Behind the scenes of NSF’s CIQC is a powerful story of workforce development: mathematicians without any prior exposure to quantum science are emerging as leaders in a rapidly expanding field, thanks to a training model that’s both rigorous and deeply interdisciplinary.
“I had never worked on quantum computation before 2019,” says Lin Lin, Professor of Mathematics at UC Berkeley and a core member of CIQC. “Now, former students and postdocs from our group are exiting UC Berkeley as assistant professors at top institutions. That kind of trajectory is rare—and exciting.”
Lin began exploring quantum computation driven by seed funding at Lawrence Berkeley National Lab and inspiration from events at the Simons Institute for the Theory of Computing.

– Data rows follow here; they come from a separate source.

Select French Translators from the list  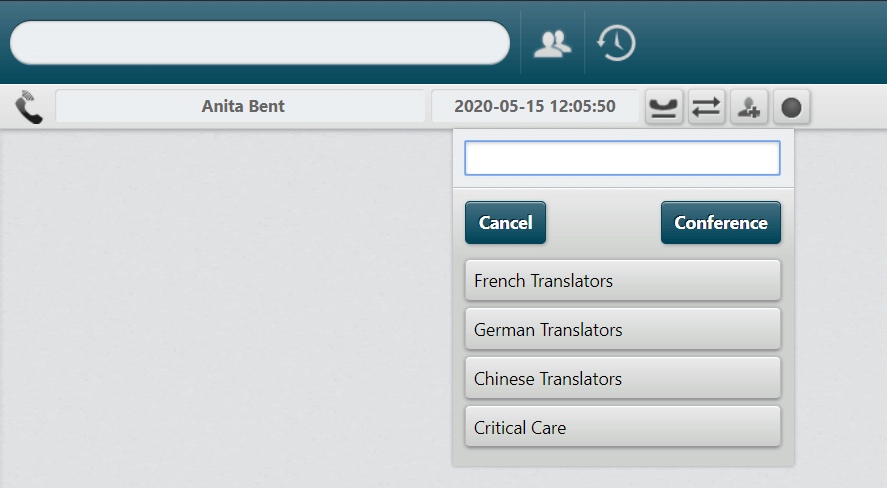(x=623, y=280)
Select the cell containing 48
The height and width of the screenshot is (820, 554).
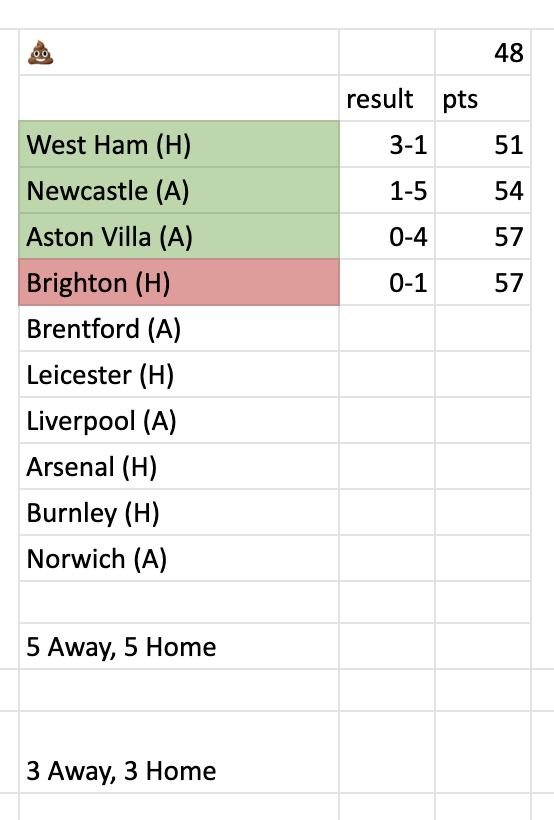click(x=482, y=52)
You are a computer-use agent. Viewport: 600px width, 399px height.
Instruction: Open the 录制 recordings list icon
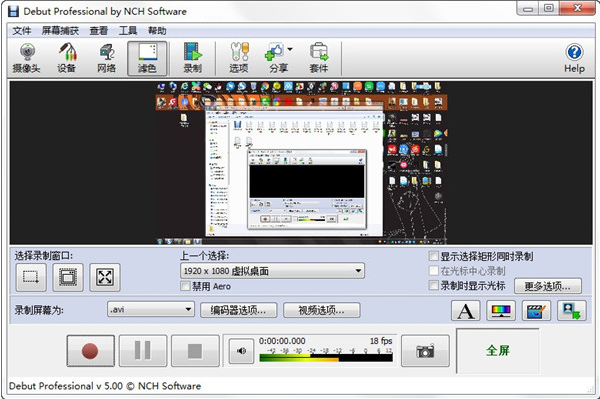[x=192, y=58]
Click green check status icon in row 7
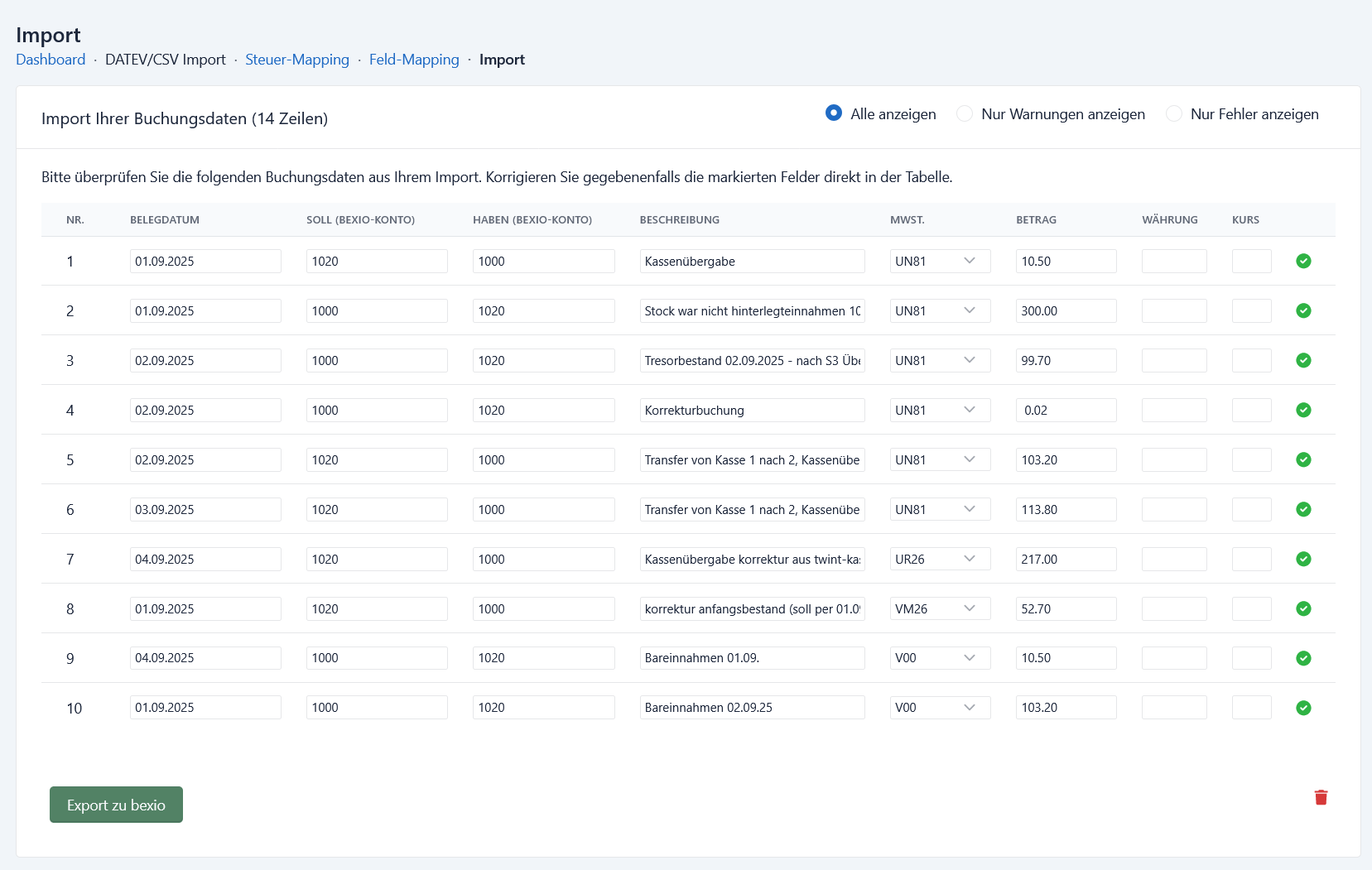Screen dimensions: 1372x870 (x=1303, y=559)
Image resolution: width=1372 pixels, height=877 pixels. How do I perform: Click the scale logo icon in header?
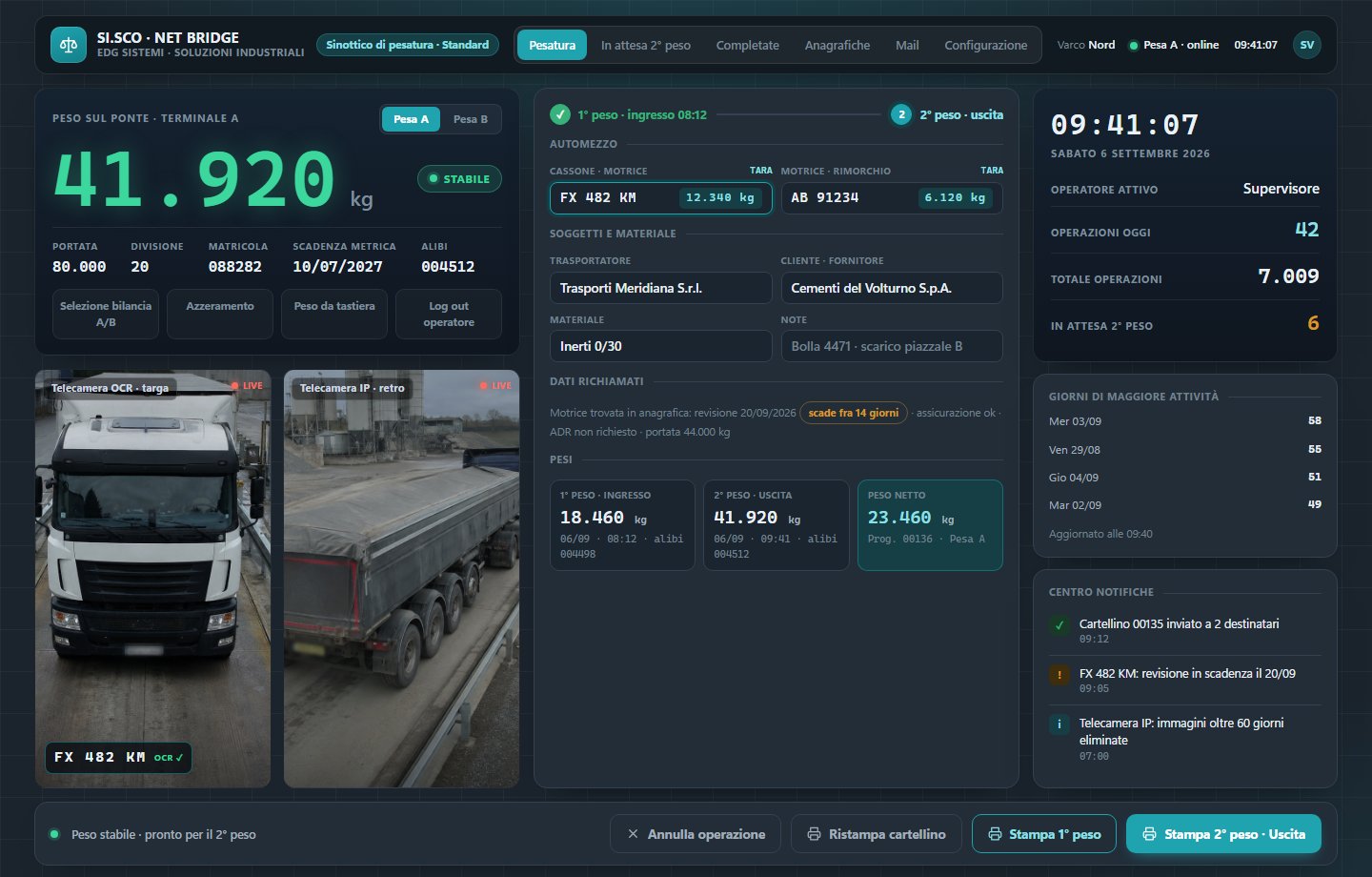68,45
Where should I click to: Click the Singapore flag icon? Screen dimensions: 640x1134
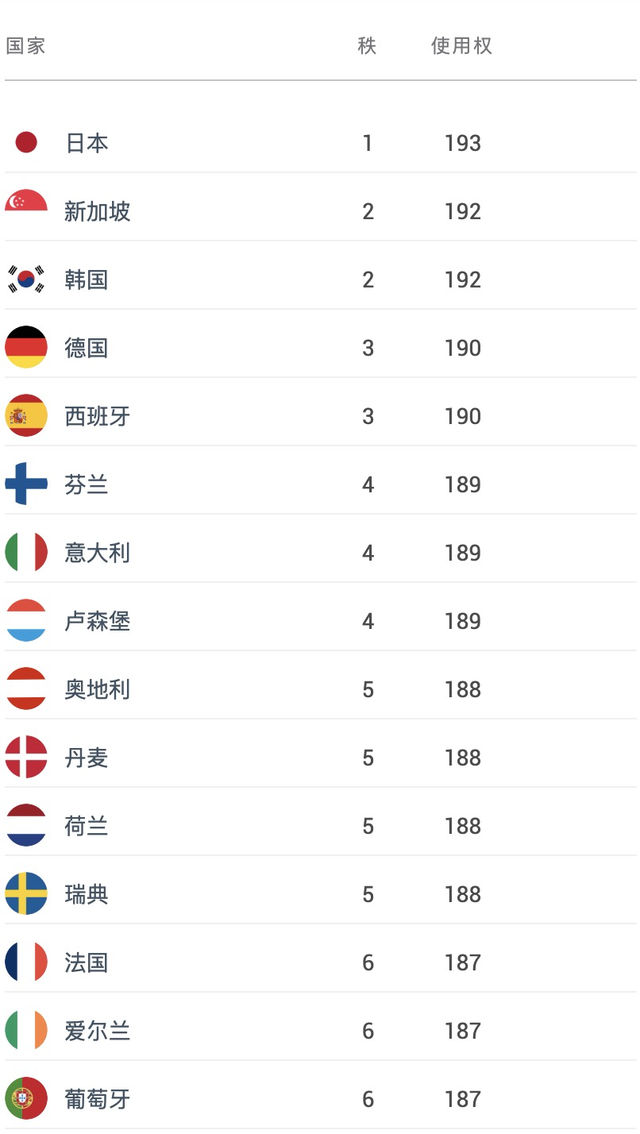pos(26,200)
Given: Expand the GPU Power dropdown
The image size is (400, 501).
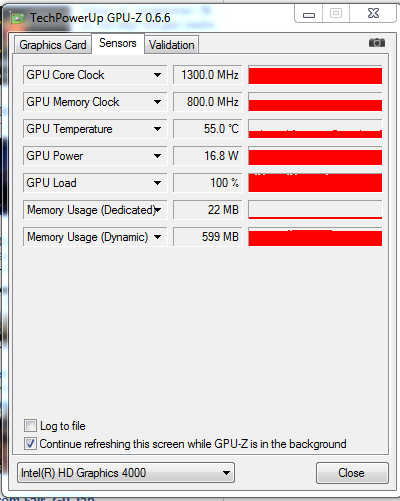Looking at the screenshot, I should [x=158, y=156].
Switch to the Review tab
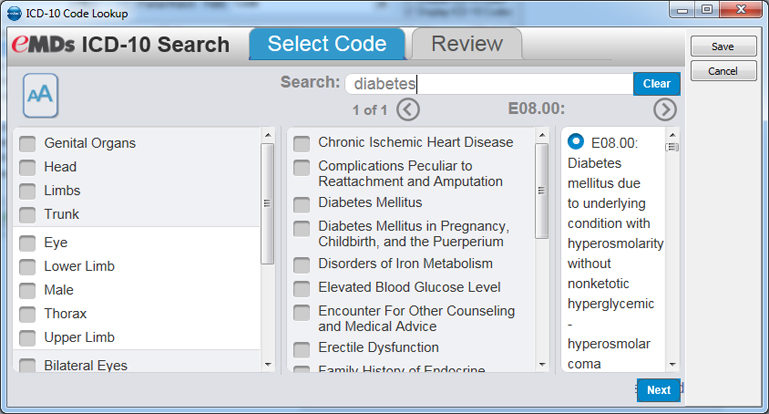Image resolution: width=769 pixels, height=414 pixels. [x=467, y=44]
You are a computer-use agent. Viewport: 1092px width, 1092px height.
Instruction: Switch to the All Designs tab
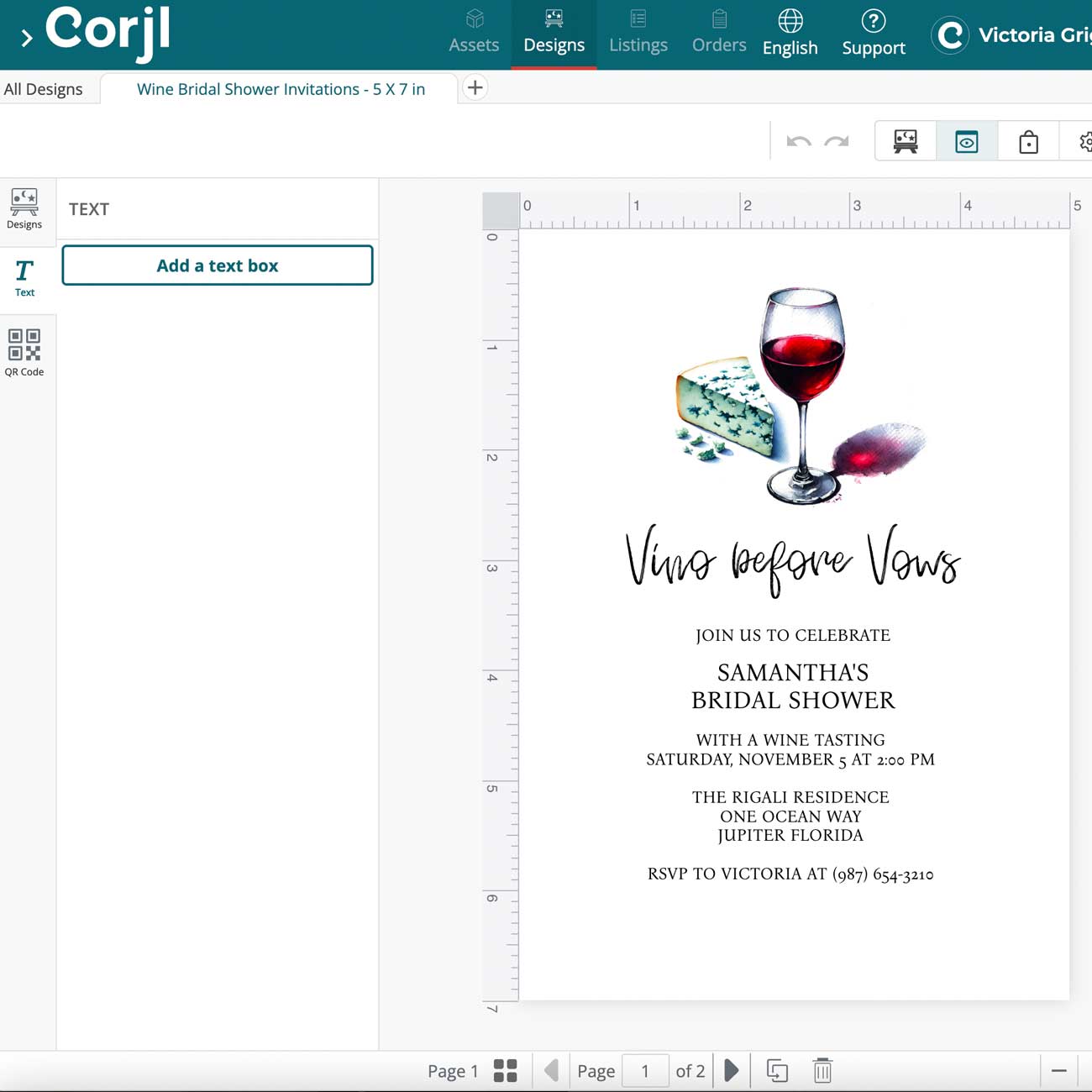44,89

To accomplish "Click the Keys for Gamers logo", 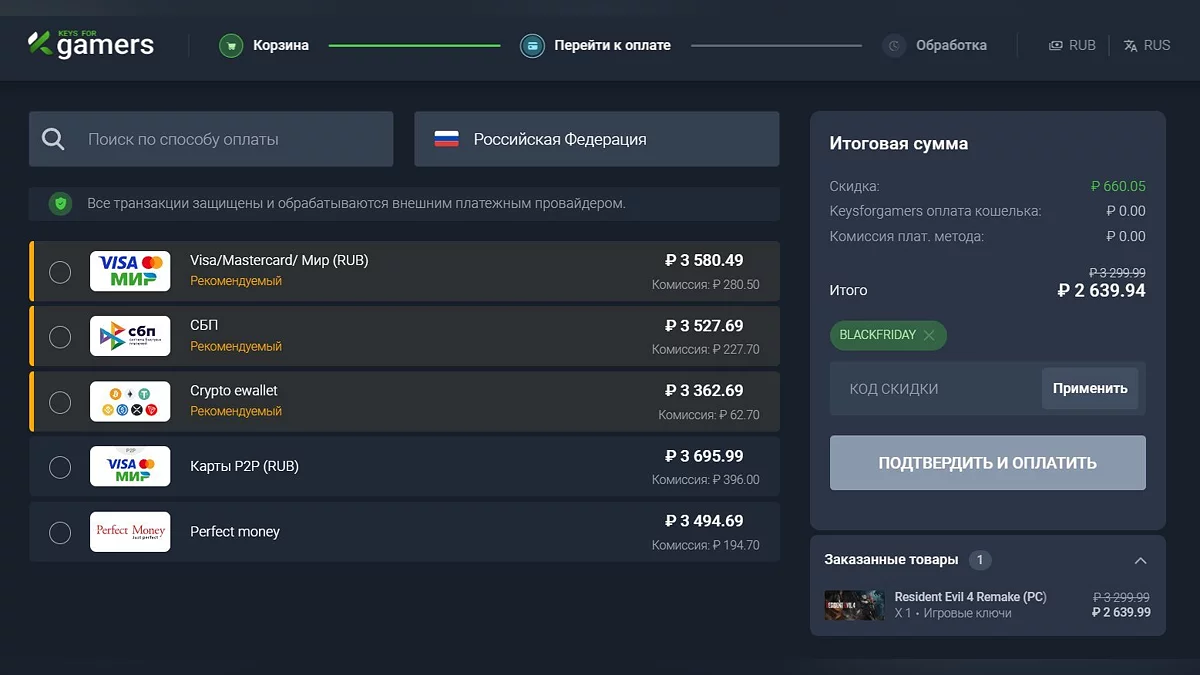I will click(91, 44).
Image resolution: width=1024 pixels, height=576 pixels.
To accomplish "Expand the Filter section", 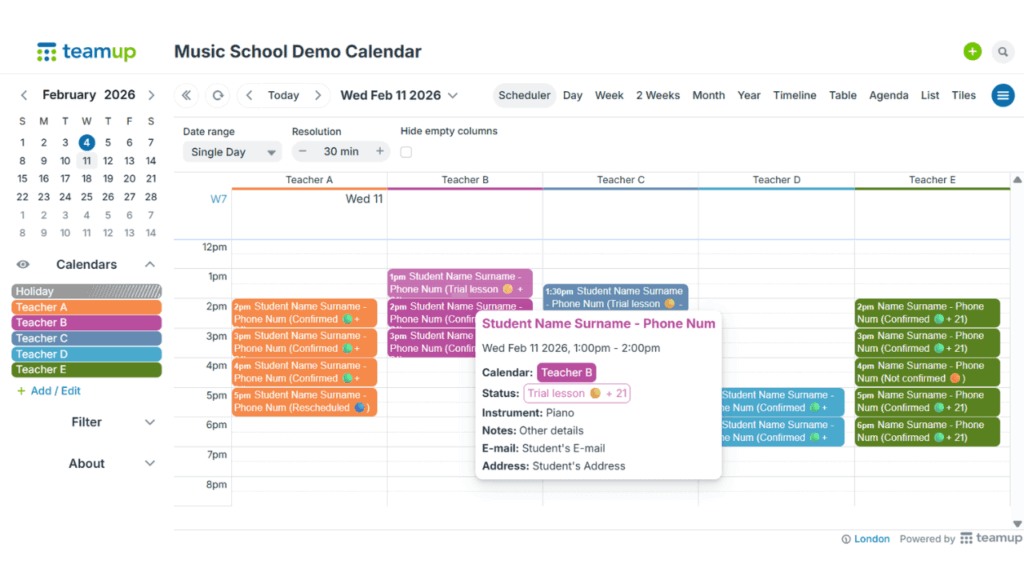I will [86, 422].
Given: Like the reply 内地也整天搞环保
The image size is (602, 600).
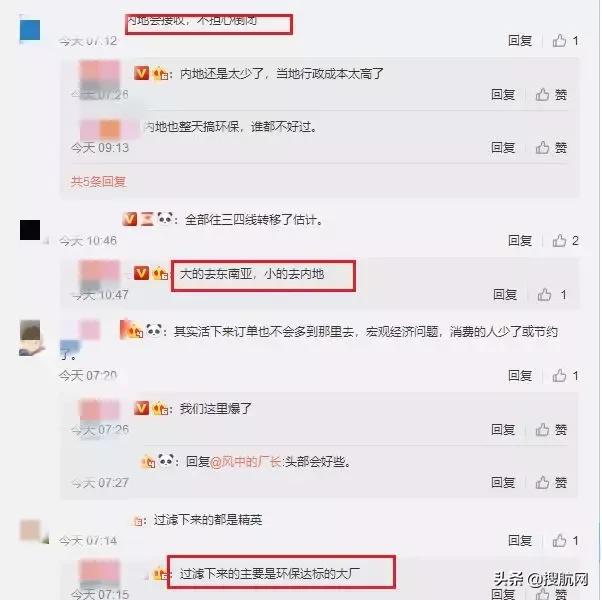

He wasn’t alone. Two of his graduate students, Yu Tong and Dong An, took a leap into the unknown and soon distinguished themselves, earning UC Berkeley’s top departmental prize in applied mathematics, the Friedman Memorial Prize in Applied Mathematics. Both are now assistant professors, Tong at Duke and An at Peking University.
Di Fang, a former Morrey Assistant Professor and Simons Quantum Postdoctoral Fellow, also became a highly visible leader in the CIQC community. Known for her research excellence and inspiring presence, Fang earned many awards, including campus-wide teaching awards before accepting a faculty position, also at Duke. She has also recently received the NSF CAREER award. “Multiple students told me she was a role model in our community,” Lin recalls. Another Simons Quantum Postdoctoral Fellow, Jin-Peng Liu, won the Alexander Prize for Graduate Research in Mathematics and is now an assistant professor in Tsinghua University.
The stories keep coming. Zhiyan Ding, currently a postdoc at Berkeley, arrived with no background in quantum computing, pivoting from AI research. Using Lin’s course materials—lecture notes from Quantum Algorithms for Scientific Computing, one of the first courses of its kind tailored for a mathematical audience—Ding taught himself the foundations of quantum science during his final Ph.D. year. Within months, he produced a breakthrough result published in PRX Quantum. This fall, he joins the University of Michigan as an assistant professor, helping build their quantum program from the ground up. Yulong Dong, a former student in mathematics jointly advised by Lin and Professor Birgitta Whaley, will also become an assistant professor at the University of Michigan next year.
“There’s real momentum here,” Lin says. “These researchers are going from zero to one hundred in just a few years. It’s happening because Berkeley, through CIQC, has built an environment where risk-taking and interdisciplinary exploration are supported.”